Saved data entries:
- Opening Delimiter -

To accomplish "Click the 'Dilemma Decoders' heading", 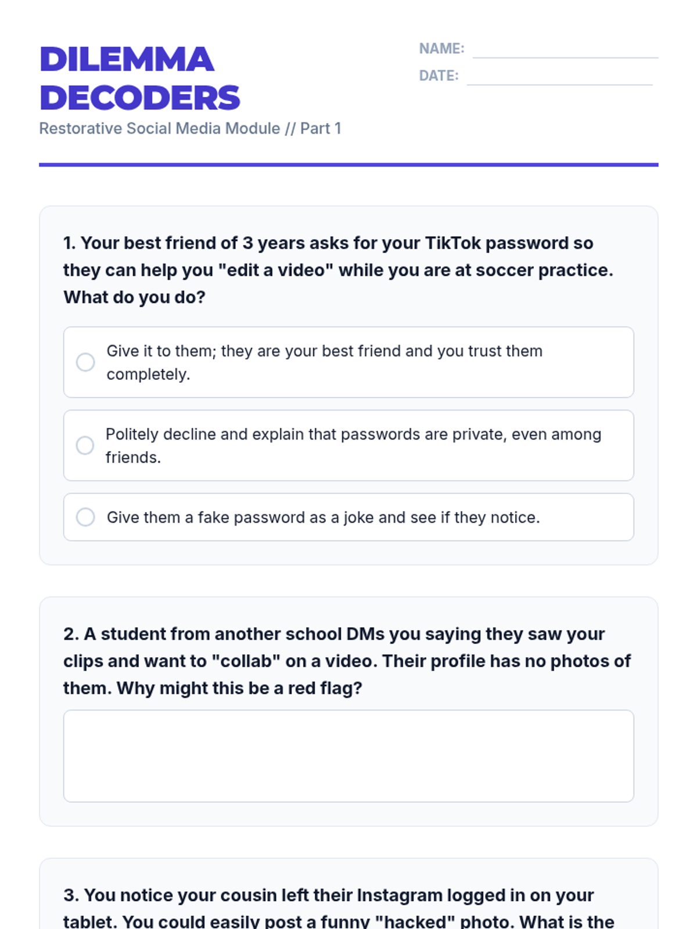I will pyautogui.click(x=140, y=78).
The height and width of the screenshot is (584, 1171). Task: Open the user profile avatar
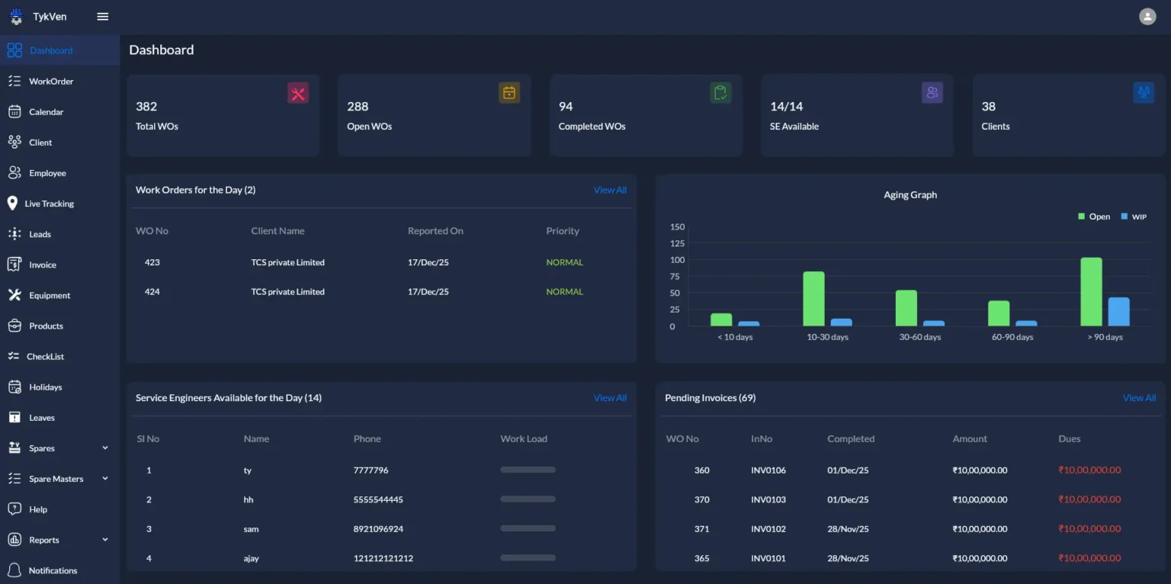1147,17
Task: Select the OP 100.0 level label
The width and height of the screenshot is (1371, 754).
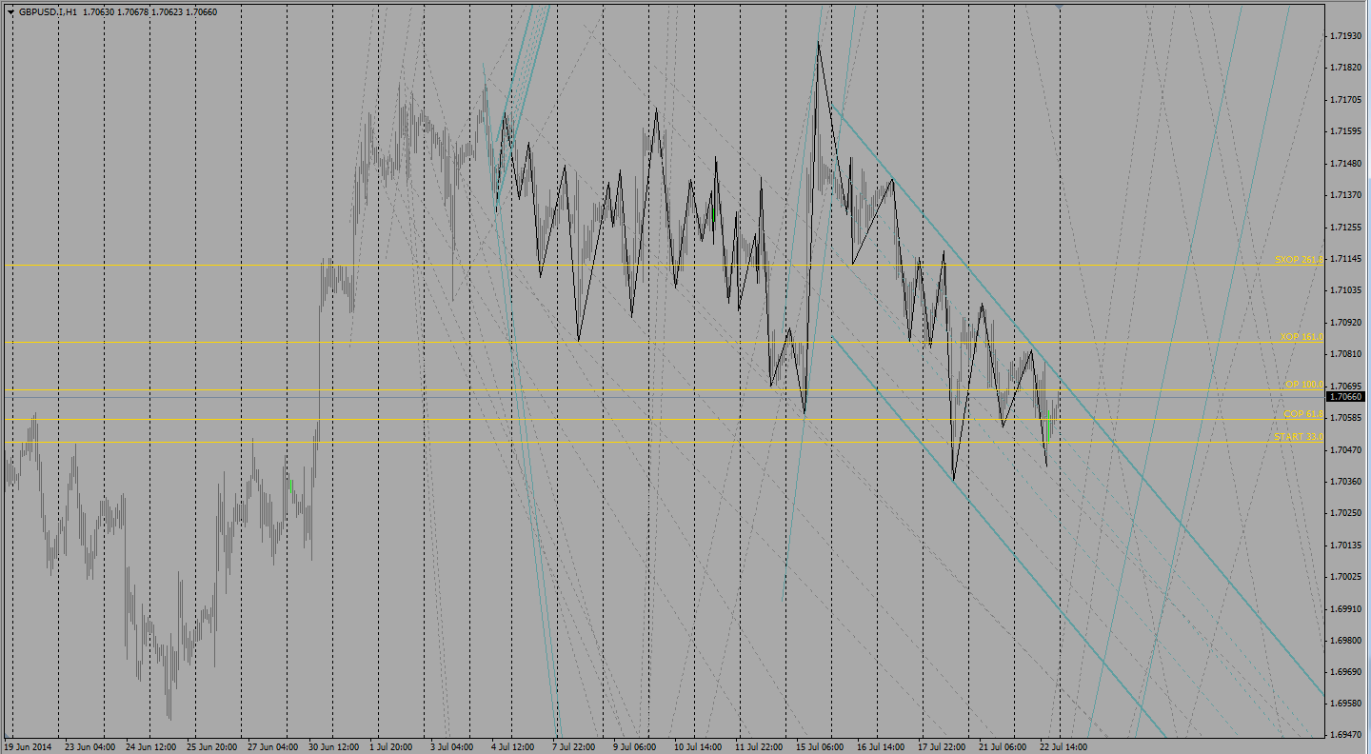Action: 1304,385
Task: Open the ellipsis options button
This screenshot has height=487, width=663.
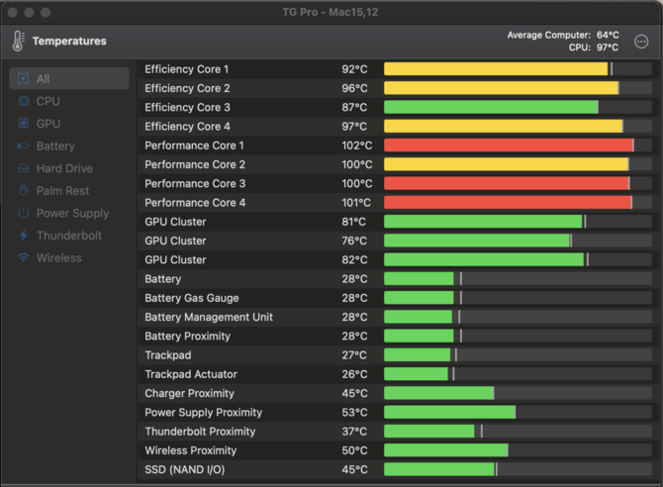Action: 641,42
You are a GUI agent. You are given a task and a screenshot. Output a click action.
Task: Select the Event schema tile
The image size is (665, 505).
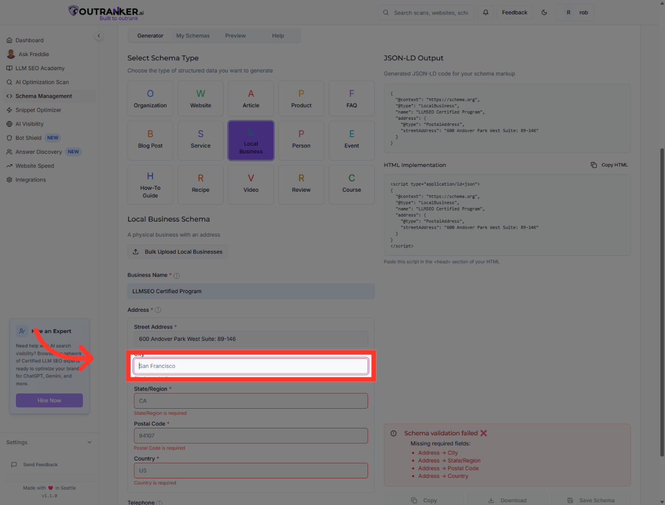tap(351, 139)

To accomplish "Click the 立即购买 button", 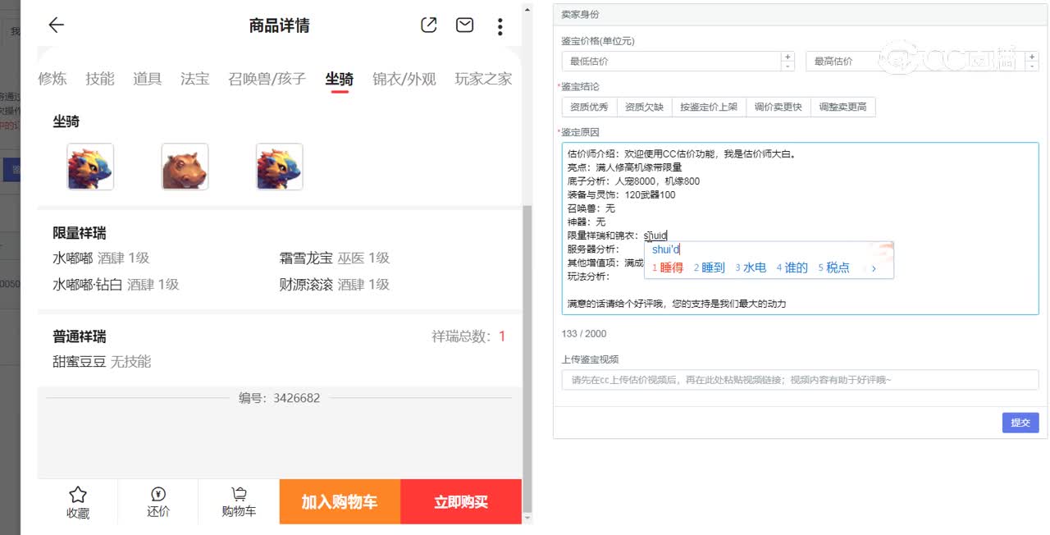I will coord(461,501).
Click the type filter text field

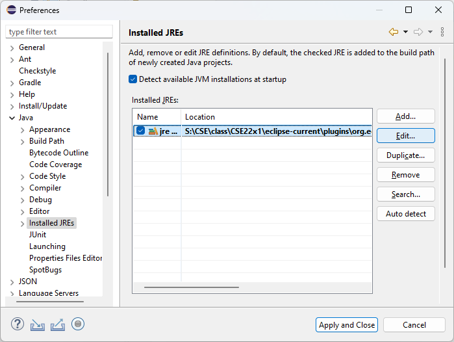(59, 32)
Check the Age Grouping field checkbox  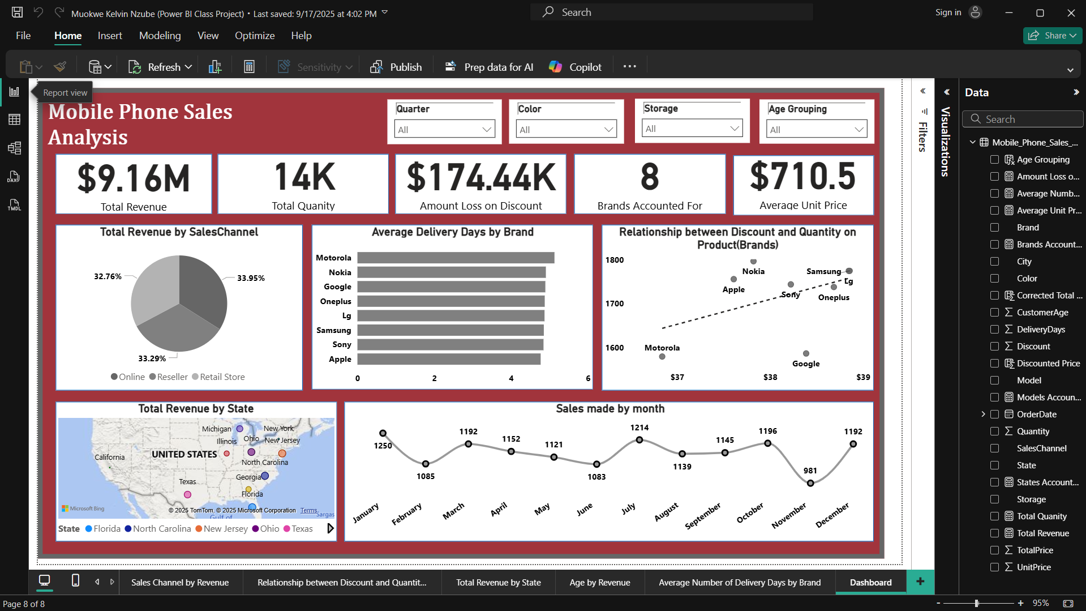(994, 160)
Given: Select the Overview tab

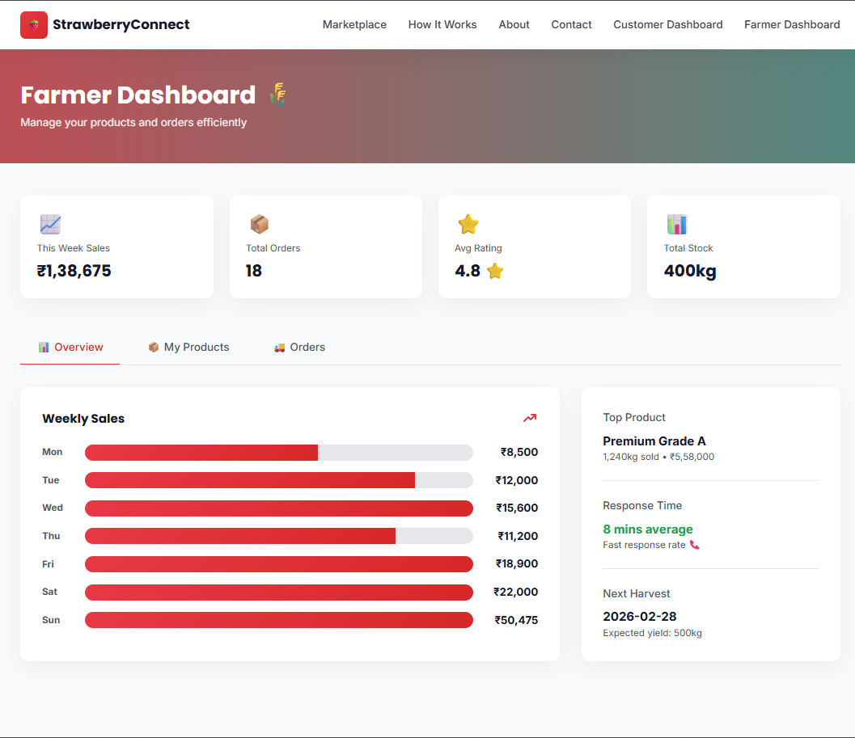Looking at the screenshot, I should coord(70,347).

- Closing Delimiter -

** What is needed **
Give again the stretch of lines above from the one with "The height and" through the one with "You are a GUI", both ends kept, and copy no pictures.

** Answer space **
The height and width of the screenshot is (584, 1171). Task: Open the user profile avatar
1147,17
Task: Select the OP 100.0 level label
The width and height of the screenshot is (1371, 754).
Action: 1304,385
Task: Open the ellipsis options button
This screenshot has height=487, width=663.
Action: 641,42
You are a GUI agent. You are given a task and a screenshot. Output a click action.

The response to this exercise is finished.